The fact that UNRWA (the United Nations Relief and Works Agency for Palestinian Refugees) is hosting a tournament honoring a terrorist is not the first time that the UN has supported the PA's policy of honoring terrorists. In the past, the UN has supported summer camps named after terrorists, including a UNICEF-sponsored camp in 2003 named after "the Shahida (Martyr) Wafa Idris." For examples of camps named after terrorists, click here.

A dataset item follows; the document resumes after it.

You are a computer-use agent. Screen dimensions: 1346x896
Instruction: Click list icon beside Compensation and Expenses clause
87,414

Abu Jihad was one of the founders of the Fatah Movement and the orchestrator of the organization's terror activities from the mid-1960s. Second in command to Yasser Arafat, he headed the military wing of the PLO and served as deputy supreme military commander of Fatah. Abu Jihad planned many of the major Fatah terror attacks, including the worst terror attack in Israel's history, in which 37 civilians were murdered in a bus hijacking led by Dalal Mughrabi in 1978. He also planned the hostage taking at the Savoy Hotel in Tel Aviv in 1975 in which eight hostages and two Israeli soldiers were killed. Abu Jihad was killed in 1988 in an operation attributed to Israel.

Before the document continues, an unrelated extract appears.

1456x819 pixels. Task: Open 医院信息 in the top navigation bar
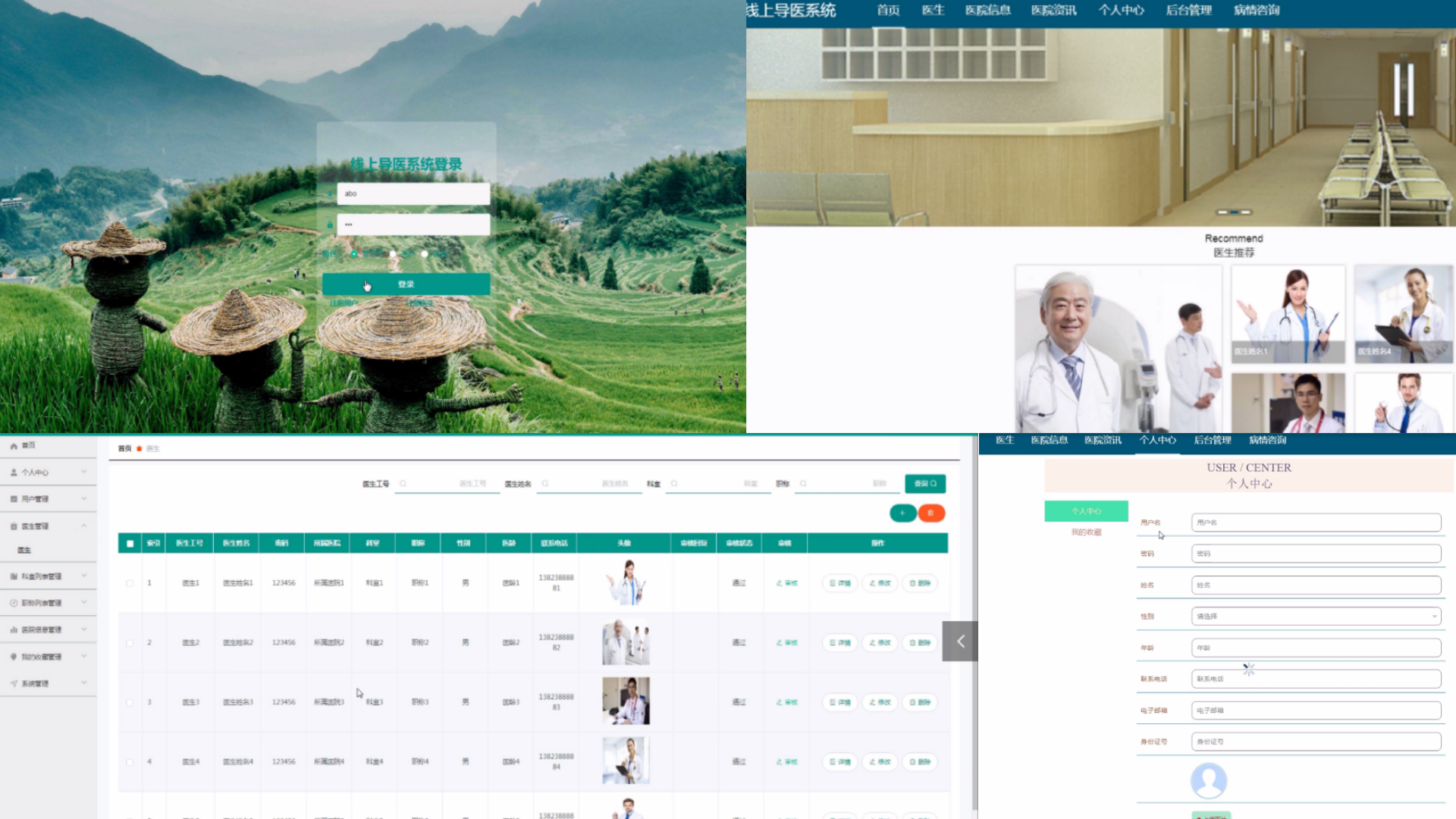click(987, 11)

According to the UNRWA website:
..[T]he Commissioner-General has on numerous occasions reminded UNRWA’s area and international staff of their obligations of impartiality as UN employees and officials. In numerous letters to all staff he has recalled that “staff of the Agency are required to conduct themselves in accordance with established principles and practices of the United Nations and must not engage in any activity which is incompatible with their status as independent and impartial civil servants”. He also stated that “whilst UNRWA staff members, like other United Nations officials, are entitled to their political views, such views must not be allowed to come into conflict with the duty of the individual staff member to give loyal service uninfluenced by external political pressures”.

In addition, since the start of the current strife the Agency has employed a group of International Staff as Operational Support Officers one of whom’s main tasks is to ensure the integrity of UNRWA property and installations in the OPT. The Agency enforces all the rules mentioned above in a stringent manner and has initiated disciplinary measures against its staff where necessary. For example, the Agency once disciplined a staff member for attending a political rally in contravention of Staff Rules and Regulations. On another occasion, a staff member was disciplined for having circulated an email with inappropriate political connotations.
So it must not be against UNRWA policy to host events that glorify terrorists. Good to know!